Implement Trie Prefix Tree

To solve this coding challenge of implementing a Trie (Prefix Tree), we need to create the Trie data structure which is useful for efficient storage and retrieval of strings. Below, we provide a detailed methodology on how to implement the Trie class with the required methods, followed by pseudocode with comments for clarity.
# Explanation
The Trie data structure is essentially a tree where each node represents a single character of a string. It has the following main operations:
  1. Insert : This method involves adding a new word to the Trie. We iterate through each character in the word and create a corresponding node in the Trie if it doesn't already exist.
  2. Search : This method checks if a given word exists in the Trie. We traverse the Trie nodes corresponding to each character of the word to see if they exist and if the word terminates properly at the end.
  3. StartsWith : This method checks if any word in the Trie starts with the given prefix. We traverse the Trie nodes corresponding to each character of the prefix to see if they exist.
  4. Here's a detailed step-by-step explanation and corresponding pseudocode for each method:
    Step-by-Step Explanation
  5. Initialization of the Trie (Constructor) :
    • We initialize the Trie with an empty root dictionary. This root serves as the starting point for all inserted words. Each node in the Trie will also be represented by a dictionary.
  6. Insert Method :
    • We start with the root node. For each character in the word to be inserted:
      • Check if the character is already a child of the current node.
      • If not, create a new node (an empty dictionary) for this character.
      • Move to the corresponding node for this character.
    • After processing all characters, mark the end of the word by inserting a special marker (e.g.,
      $
      ) in the final node.
  7. Search Method :
    • We start with the root node.

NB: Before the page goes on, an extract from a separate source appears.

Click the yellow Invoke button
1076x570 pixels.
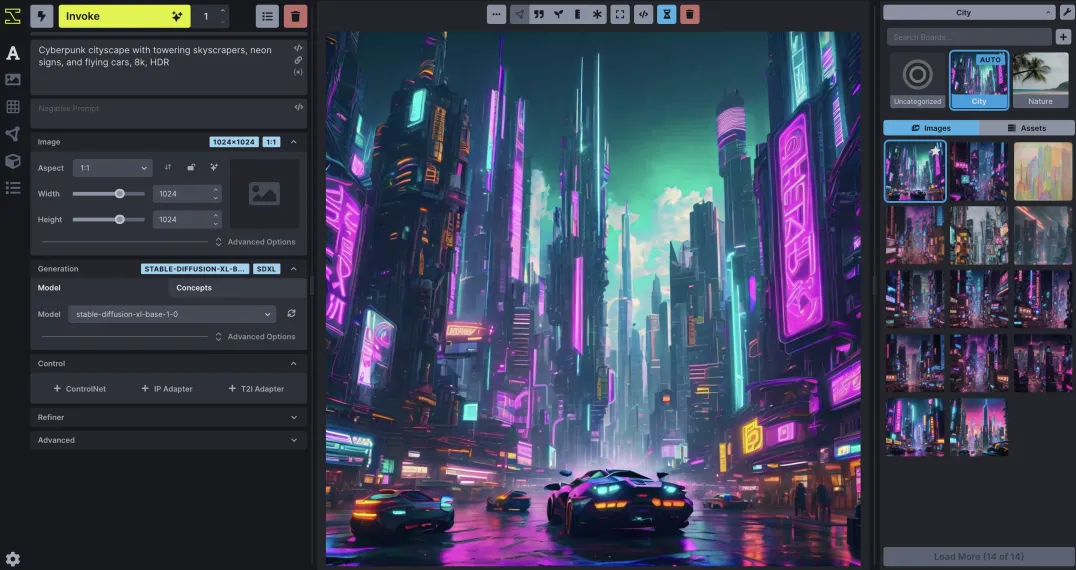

For each character in the word to be searched:
      • Check if the character is a child of the current node.
      • If not, return
        False
        as the word doesn't exist in the Trie.
      • Move to the corresponding node for this character.
    • After processing all characters, check for the special marker to confirm the end of the word. Return
      True
      if the marker exists, otherwise
      False
      .
  8. StartsWith Method :
    • We start with the root node. For each character in the prefix:
      • Check if the character is a child of the current node.
      • If not, return
        False
        as no word in the Trie starts with this prefix.
      • Move to the corresponding node for this character.
    • If all characters of the prefix are found in sequence, return
      True
      .
Detailed Steps in Pseudocode
Initialization of the Trie (Constructor)
                                            
# Initialize root of Trie as an empty dictionary
Class Trie:
    Method __init__:
        Initialize root as an empty dictionary {}

                                        
Insert Method
                                            
Method insert(word):
    # Start from the root node
    Assign node to root
    
    # Traverse each character in the word
    For each character in word:
        If character is not in node: 
            # Create a new node for this character
            node[character] = {}
        # Move to the next node
        node = node[char]
    
    # Mark the end of the word with special character
    node['$'] = True

                                        
Search Method
                                            
Method search(word):
    # Start from the root node
    Assign node to root
    
    # Traverse each character in the word
    For each character in word:
        If character is not in node:
            # If character not found, word does not exist
            Return False
        # Move to the next node
        node = node[char]
    
    # Check end of word marker
    Return '$' in node

                                        
StartsWith Method
                                            
Method startsWith(prefix):
    # Start from the root node
    Assign node to root
    
    # Traverse each character in the prefix
    For each character in prefix:
        If character is not in node:
            # If character not found, prefix does not exist
            Return False
        # Move to the next node
        node = node[char]
    
    # All characters found, prefix exists
    Return True

                                        
By following these steps and using the provided pseudocode, you will be able to implement a complete Trie data structure that supports insertions, searches, and prefix checks efficiently.